Ces deux exemples nous invitent à ne pas sous-estimer la fracture qui, certes précède la
question culturelle, mais semble comme renforcée par elle : elle souligne la division entre
les mondes.
Sans fondement anthropologique, pas d’unité à la culture !
C’est que ces « représentations de la culture », pour homogènes qu’elles apparaissent
parfois dans l’étude, ne trouvent à la source aucune vision profonde pour les unifier. C’est
bien beau de parler – à grand renfort de chiffres et de graphiques – du savoir, des domaines
et activités que recouvre la culture, des représentations que chacun s’en fait… S’il n’existe
rien qui fasse l’unité à la base, cette étude n’est qu’un vaste et triste constat d’impuissance.
Il faut une unité – qui n’est évidemment pas uniformité – favorisant la diversité des
perceptions. Cette affirmation que je pose s’explique par le fait que j’appartiendrais, du
moins selon les critères de l’étude, à la petite minorité (19 %) qui pense d’abord la culture
« dans son approche anthropologique » ; de cette approche découlerait mon appartenance à
la catégorie de l’« éclectisme critique » (32 % de la population), qui considère que « tout est
potentiellement culturel, à certaines conditions ».

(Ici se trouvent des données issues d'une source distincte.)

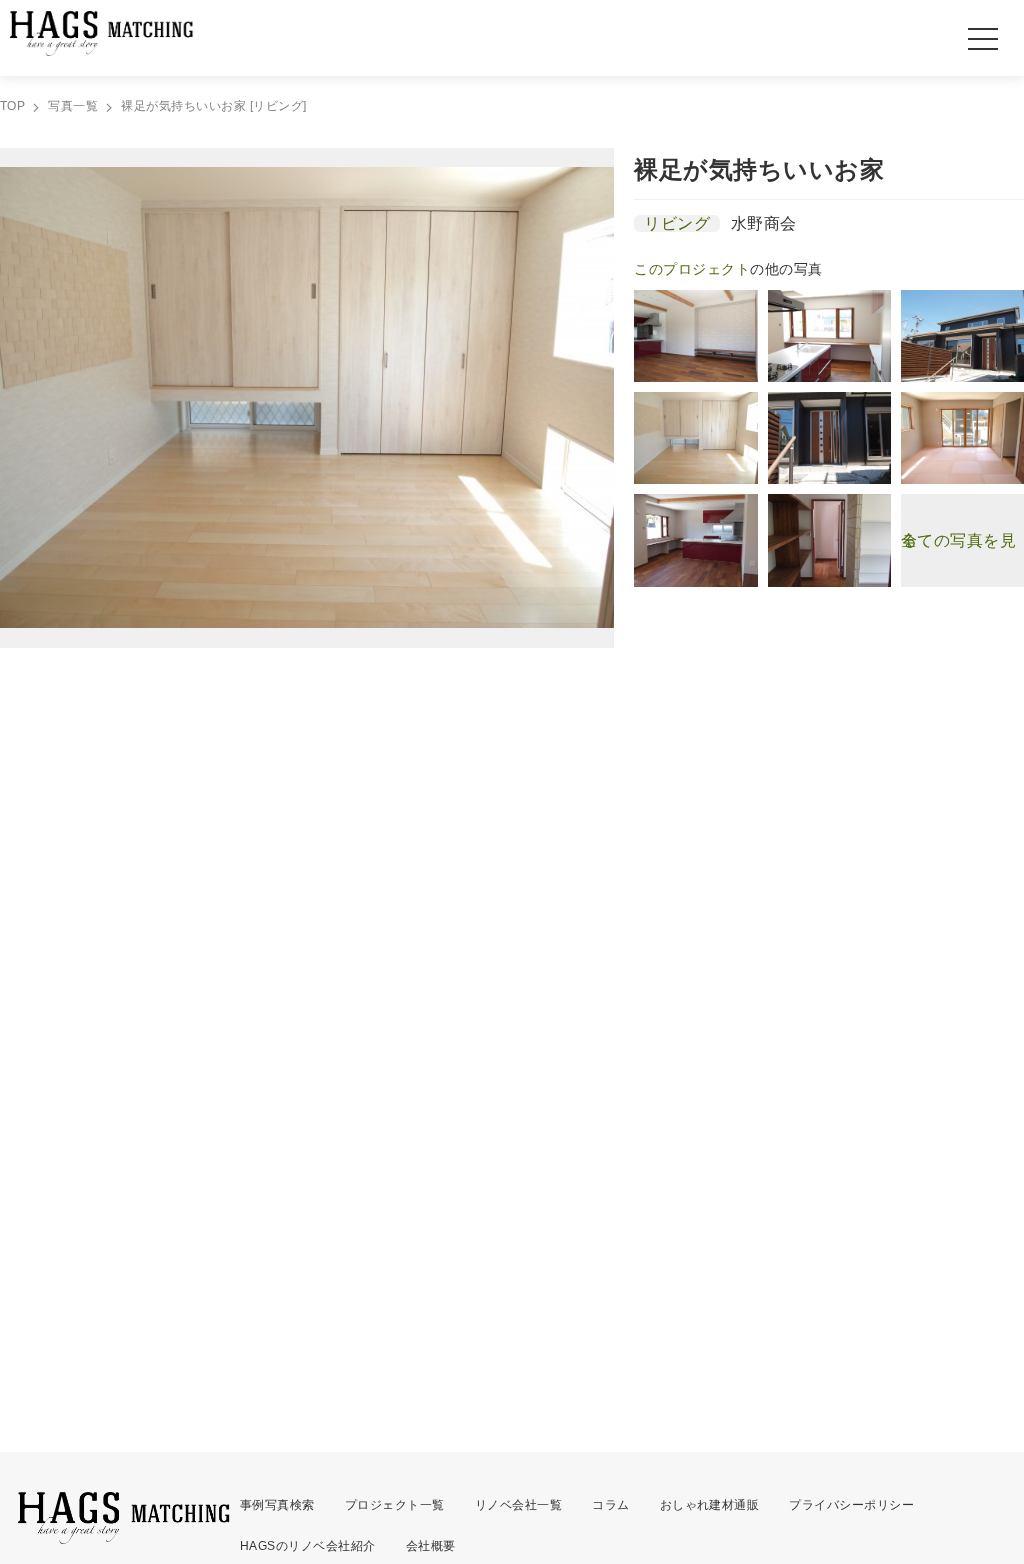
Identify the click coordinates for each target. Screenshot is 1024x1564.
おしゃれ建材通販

Tout est potentiellement culturel, y compris la cuisine, la tenue vestimentaire et la religion –
en témoigne l’approche d’Altaïr au dernier festival d’Avignon. Mais il faut s’entendre sur le
vocable « culture »… Ce dernier a longtemps désigné l’effort, propre à l’homme, pour porter
sa nature vers plus d’humanité : la culture était l’achèvement, par l’homme, de sa nature
humaine. En ce sens, Jean-Claude Carrière, dans la rencontre organisée par Libération, a
raison de rappeler que la culture suppose une anthropologie « La culture, au sens
anthropologique, c’est la connaissance de toutes les habitudes et de toutes les pratiques
d’un peuple ». Mais il réduit ici – à défaut d’avoir entendu l’intégralité de son intervention –
l’anthropologie à la seule sociologie, quand il faudrait également y voir un fondement plus
profond, métaphysique.
« LA » culture n’existe plus…
Toutefois, notamment au lendemain de la Seconde Guerre mondiale, et plus encore avec
l’arrivée de la Gauche au pouvoir, la culture est progressivement devenue un concept
abstrait, sorte de valeur républicaine décapitée, sans principe ni corps. « Notre culture
occidentale a toujours été très conquérante, poursuit Jean-Claude Carrière. Alors qu’il faut
aussi faire le chemin inverse. » L’écrivain et cinéaste préconise ainsi de repartir de la
donnée anthropologique, c’est-à-dire du quotidien réel – et non fantasmé – des Français. Je
le rejoins en partie.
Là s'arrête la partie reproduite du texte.